Feeling may be analyzed as either threefold or fivefold. When it is analyzed in terms of its affective quality, it is threefold: pleasant, painful, and neither-painful-nor pleasant. In this threefold classification, pleasant feeling includes both bodily pleasure and mental pleasure or joy , and painful feeling includes both bodily pain an mental pain or displeasure.
When feeling is analyzed by way of the governing faculties(indriya), it becomes fivefold. These five types of feeling are called faculties because they exercise lordship or control(indra) over their associated states with respect to the effective mode of experiencing the object.
When the fivefold analysis of feeling is considered, the pleasant feeling of the threefold scheme becomes divided into pleasure and joy, the former bodily and the latter mental; the painful feeling of the threefold scheme becomes divided into pain and displeasure, again the former bodily and the latter mental; and neither-painful-nor pleasant becomes identified with equanimity or neutral feeling.

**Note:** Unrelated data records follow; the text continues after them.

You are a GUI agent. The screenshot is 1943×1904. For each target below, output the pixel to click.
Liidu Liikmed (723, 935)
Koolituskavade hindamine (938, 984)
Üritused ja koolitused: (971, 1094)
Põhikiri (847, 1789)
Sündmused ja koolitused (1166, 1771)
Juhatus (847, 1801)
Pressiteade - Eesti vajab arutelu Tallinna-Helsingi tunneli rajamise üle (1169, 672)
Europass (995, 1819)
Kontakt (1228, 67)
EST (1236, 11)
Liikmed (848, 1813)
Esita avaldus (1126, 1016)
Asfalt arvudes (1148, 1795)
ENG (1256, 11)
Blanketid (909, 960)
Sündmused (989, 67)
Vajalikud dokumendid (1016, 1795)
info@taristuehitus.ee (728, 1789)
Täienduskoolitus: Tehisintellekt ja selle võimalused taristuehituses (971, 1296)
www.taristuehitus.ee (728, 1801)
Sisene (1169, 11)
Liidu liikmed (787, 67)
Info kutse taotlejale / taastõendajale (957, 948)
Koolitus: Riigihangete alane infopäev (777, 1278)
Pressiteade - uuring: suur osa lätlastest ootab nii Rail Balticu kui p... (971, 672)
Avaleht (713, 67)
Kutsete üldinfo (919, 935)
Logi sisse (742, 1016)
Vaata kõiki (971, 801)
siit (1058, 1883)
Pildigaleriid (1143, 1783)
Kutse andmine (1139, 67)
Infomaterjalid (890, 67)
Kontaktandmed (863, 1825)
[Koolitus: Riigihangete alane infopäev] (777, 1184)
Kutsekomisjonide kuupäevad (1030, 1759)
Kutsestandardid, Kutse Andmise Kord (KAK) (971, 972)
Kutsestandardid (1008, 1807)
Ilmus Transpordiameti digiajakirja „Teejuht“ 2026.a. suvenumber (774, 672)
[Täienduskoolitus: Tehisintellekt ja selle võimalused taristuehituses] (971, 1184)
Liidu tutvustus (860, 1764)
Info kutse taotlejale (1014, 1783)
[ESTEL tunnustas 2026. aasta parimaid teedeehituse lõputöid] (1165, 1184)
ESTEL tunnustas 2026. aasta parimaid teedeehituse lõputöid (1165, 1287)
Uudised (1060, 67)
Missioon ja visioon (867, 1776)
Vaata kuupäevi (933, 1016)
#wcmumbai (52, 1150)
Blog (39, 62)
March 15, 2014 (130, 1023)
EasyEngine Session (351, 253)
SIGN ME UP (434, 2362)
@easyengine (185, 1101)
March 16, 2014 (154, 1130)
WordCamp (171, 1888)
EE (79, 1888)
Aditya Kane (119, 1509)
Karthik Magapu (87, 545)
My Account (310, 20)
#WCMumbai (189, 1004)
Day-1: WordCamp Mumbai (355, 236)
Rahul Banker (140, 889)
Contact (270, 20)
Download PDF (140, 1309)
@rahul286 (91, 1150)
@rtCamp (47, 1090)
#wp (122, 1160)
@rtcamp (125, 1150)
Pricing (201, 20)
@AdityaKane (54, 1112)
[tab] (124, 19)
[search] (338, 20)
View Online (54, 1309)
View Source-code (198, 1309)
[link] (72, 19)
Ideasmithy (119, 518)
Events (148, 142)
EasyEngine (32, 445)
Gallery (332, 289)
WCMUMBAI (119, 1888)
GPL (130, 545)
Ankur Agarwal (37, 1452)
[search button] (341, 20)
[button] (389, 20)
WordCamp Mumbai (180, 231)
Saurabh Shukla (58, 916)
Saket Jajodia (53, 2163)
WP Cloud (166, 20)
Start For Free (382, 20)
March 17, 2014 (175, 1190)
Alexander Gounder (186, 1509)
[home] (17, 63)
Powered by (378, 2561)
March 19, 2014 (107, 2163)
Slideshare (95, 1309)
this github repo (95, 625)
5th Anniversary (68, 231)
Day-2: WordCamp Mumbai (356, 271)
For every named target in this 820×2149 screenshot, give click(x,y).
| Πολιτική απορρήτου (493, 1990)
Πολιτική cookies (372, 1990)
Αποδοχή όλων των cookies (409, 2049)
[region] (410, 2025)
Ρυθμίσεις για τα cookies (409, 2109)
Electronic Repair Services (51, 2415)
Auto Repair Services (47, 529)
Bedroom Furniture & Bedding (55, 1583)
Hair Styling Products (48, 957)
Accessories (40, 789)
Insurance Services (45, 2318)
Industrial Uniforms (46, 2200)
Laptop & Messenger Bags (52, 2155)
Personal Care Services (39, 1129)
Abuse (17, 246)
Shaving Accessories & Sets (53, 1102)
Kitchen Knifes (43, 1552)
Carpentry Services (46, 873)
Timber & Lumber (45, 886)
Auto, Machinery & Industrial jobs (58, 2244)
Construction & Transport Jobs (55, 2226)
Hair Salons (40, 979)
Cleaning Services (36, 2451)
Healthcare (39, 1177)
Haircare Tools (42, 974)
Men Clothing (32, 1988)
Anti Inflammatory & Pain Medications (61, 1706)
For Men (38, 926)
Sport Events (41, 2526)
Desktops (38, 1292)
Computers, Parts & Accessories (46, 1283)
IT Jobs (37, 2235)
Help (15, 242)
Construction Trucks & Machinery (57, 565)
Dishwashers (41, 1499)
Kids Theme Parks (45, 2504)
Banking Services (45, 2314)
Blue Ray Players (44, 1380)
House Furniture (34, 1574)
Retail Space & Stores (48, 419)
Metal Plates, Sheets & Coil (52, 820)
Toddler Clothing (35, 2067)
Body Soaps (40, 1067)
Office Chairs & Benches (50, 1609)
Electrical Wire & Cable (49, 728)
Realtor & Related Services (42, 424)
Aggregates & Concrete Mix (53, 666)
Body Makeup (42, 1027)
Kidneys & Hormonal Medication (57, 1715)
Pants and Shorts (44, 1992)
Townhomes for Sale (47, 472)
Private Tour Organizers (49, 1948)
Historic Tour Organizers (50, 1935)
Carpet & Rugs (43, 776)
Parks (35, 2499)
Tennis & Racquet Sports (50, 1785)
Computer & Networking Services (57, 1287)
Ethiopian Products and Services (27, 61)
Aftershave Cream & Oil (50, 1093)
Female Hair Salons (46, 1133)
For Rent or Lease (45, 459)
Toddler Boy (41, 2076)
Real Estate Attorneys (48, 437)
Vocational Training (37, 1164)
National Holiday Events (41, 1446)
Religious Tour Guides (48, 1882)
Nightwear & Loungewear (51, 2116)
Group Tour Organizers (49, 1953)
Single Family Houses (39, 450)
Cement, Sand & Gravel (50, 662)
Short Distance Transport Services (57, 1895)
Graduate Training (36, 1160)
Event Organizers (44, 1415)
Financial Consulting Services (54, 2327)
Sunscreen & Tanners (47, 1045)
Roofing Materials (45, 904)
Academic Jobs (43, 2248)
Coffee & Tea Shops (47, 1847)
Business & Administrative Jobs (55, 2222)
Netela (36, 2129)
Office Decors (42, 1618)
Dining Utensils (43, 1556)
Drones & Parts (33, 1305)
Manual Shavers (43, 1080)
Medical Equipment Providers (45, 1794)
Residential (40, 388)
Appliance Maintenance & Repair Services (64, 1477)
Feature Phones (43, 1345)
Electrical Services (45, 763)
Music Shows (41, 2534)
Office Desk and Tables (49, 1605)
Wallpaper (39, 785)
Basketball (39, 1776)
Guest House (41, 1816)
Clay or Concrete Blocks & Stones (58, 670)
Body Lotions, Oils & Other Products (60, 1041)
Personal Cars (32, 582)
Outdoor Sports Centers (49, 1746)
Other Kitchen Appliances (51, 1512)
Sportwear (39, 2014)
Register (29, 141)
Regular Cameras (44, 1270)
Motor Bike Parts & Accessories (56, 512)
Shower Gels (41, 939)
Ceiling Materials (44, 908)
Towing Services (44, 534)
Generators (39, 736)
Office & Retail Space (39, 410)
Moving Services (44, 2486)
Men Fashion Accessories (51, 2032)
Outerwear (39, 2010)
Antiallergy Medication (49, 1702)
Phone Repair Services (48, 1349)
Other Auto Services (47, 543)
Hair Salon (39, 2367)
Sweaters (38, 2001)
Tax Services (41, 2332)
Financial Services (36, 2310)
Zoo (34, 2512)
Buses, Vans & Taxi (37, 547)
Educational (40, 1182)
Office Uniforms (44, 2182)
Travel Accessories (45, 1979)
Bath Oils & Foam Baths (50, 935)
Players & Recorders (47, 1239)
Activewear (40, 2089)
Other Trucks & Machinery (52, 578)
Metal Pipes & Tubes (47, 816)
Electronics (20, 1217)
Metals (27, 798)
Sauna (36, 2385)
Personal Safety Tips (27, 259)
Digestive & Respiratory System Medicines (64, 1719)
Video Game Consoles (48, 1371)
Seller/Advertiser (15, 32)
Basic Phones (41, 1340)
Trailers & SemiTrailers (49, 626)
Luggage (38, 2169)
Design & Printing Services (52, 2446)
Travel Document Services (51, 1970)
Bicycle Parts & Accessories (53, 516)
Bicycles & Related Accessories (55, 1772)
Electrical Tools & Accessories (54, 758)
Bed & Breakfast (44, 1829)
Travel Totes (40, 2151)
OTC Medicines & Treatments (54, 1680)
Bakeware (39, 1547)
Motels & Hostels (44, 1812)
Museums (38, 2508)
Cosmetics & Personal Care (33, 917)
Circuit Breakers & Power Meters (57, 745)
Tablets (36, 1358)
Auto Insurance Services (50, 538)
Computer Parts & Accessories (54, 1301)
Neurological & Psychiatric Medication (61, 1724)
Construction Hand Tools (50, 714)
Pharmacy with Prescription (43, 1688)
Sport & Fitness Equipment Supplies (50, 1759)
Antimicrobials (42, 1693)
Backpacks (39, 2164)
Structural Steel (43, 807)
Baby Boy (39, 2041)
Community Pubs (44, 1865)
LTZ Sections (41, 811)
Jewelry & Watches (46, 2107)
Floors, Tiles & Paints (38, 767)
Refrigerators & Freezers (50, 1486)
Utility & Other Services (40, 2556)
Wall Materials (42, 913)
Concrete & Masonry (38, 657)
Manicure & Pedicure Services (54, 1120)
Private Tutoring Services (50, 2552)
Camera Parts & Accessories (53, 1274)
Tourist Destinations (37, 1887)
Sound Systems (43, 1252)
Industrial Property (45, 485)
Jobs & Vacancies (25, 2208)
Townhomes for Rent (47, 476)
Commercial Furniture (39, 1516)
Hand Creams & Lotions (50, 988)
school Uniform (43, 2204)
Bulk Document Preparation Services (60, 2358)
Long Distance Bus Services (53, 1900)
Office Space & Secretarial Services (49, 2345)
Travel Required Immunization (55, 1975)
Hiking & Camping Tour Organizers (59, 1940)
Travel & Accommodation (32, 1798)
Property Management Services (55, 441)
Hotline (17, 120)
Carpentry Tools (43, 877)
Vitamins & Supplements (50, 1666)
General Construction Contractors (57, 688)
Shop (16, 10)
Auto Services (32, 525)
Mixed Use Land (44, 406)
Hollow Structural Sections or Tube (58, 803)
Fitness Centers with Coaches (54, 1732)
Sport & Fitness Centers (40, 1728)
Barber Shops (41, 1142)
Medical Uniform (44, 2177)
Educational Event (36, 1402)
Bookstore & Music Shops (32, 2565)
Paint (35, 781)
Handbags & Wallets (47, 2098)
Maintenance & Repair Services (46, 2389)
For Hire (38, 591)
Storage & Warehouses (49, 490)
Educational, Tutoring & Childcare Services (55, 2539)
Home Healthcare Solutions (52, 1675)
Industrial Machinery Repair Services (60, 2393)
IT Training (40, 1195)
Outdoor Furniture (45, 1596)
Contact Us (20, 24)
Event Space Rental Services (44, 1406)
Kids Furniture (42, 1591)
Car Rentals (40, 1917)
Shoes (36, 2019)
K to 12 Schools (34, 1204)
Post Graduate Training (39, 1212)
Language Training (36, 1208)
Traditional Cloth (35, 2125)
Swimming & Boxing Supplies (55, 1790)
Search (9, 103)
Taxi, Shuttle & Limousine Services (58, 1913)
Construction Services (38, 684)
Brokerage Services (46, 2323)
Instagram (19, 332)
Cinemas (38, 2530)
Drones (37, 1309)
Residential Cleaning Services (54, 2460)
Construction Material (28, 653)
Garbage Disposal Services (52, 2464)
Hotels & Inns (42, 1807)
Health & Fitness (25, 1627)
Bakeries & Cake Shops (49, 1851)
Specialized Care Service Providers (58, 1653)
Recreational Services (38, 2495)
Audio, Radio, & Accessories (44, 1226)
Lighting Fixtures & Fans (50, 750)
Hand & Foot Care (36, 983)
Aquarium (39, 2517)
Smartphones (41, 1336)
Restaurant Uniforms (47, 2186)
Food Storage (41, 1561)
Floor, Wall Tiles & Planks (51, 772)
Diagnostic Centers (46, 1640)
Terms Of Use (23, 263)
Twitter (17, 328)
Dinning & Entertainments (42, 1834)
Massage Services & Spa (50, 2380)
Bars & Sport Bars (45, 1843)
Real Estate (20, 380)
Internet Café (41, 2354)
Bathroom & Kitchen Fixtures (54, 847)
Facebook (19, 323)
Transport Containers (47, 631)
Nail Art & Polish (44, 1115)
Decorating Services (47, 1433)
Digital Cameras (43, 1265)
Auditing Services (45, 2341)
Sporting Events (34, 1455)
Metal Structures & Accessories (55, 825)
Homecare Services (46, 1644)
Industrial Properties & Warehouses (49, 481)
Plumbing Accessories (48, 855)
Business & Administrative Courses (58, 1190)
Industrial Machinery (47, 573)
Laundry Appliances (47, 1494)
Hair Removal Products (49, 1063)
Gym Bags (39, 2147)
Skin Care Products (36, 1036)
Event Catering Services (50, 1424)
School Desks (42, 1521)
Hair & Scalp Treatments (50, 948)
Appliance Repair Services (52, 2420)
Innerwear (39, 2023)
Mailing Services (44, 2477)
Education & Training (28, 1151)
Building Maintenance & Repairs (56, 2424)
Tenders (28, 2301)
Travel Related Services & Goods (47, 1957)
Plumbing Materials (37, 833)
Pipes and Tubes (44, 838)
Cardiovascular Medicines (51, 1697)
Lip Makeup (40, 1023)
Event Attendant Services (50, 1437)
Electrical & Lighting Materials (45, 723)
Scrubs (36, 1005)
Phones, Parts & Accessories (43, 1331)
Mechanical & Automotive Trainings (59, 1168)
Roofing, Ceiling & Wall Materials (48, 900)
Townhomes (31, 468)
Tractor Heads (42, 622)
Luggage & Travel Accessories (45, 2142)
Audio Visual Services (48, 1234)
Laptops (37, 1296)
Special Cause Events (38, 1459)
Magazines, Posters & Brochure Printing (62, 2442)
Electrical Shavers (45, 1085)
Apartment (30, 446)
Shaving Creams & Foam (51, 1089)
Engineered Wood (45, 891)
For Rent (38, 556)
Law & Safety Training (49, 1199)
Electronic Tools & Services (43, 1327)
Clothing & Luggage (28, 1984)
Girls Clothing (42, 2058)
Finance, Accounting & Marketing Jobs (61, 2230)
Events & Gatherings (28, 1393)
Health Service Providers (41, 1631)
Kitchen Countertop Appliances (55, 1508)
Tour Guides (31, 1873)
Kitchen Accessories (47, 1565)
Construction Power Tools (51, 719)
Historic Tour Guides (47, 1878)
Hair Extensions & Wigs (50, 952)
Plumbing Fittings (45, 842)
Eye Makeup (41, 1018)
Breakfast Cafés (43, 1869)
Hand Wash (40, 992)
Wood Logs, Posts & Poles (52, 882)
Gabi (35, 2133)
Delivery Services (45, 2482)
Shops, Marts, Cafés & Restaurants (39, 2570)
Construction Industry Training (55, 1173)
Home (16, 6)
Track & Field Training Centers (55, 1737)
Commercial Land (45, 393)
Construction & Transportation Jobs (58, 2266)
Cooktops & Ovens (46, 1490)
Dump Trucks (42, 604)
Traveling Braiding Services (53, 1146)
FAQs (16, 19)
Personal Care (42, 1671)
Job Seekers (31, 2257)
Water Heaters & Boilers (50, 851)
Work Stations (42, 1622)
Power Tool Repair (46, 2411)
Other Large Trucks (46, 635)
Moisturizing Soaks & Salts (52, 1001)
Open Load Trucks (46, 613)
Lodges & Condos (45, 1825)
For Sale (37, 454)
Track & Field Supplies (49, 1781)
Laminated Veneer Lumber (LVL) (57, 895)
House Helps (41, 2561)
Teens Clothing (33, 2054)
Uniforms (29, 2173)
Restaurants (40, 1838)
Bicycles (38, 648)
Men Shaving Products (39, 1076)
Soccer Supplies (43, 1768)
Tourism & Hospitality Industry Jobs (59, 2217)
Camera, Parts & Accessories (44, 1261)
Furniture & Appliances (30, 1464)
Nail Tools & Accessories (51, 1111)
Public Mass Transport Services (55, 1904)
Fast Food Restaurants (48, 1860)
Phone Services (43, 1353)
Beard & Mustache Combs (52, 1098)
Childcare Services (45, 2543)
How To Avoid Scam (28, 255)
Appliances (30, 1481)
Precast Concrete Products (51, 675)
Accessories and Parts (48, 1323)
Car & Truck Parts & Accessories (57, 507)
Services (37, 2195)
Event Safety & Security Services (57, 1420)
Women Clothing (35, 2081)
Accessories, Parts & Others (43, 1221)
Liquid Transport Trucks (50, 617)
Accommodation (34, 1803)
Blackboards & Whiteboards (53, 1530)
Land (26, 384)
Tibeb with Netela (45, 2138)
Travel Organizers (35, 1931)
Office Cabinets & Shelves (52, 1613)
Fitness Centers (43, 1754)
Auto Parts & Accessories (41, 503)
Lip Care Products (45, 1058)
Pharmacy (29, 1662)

In the Suttas the Buddha sometimes also speaks of feeling as twofold, pleasure(sukha) and pain(dukkha). This is a loose or metaphorical method of analysis, arrived at by merging the blameless neutral feeling in pleasure and the blameworthy neutral feeling in pain. The Buddha further declares that whatever is felt is included in suffering(ya.m ki~nci vedayita.m dukkhasmi.m, S.36:11/iv, 216). In this statement the word dukkha does not bear the narrow meaning of painful feeling, but the broader meaning of the suffering inherent in all conditioned things by reason of their impermanence.
Pleasure(sukha) has the charactrisitic of experiencing a desirable tangible object, the function of intensifying associated states, manifestation as bodily enjoyment, and its proximate cause is the body faculty.
Pain(dukkha) has the charactrisitic of experiencing an undesirable tangible object, the function of withering associated states, manifestation as bodily affliction, and its proximate cause is also the body faculty.
Joy(somanassa) has the charactrisitic of experiencing a desirable object, the function of partaking of the desirable aspect of the object, manifestation as mental enjoyment, and its proximate cause is tranquillity.
Displeasue (domanassa) has the charactrisitic of experiencing an undesirable object, the function of partaking of the undesirable aspect of the object, manifestation as mental affliction, and its proximate cause is the heart-base(hadayavatthu).
Equanimity(upekkhaa) has the charactrisitic of being felt as neutral, the function of neither intensifying nor withering associated states, manifestation as peacefulness, and its proximate cause is consciousness without zest.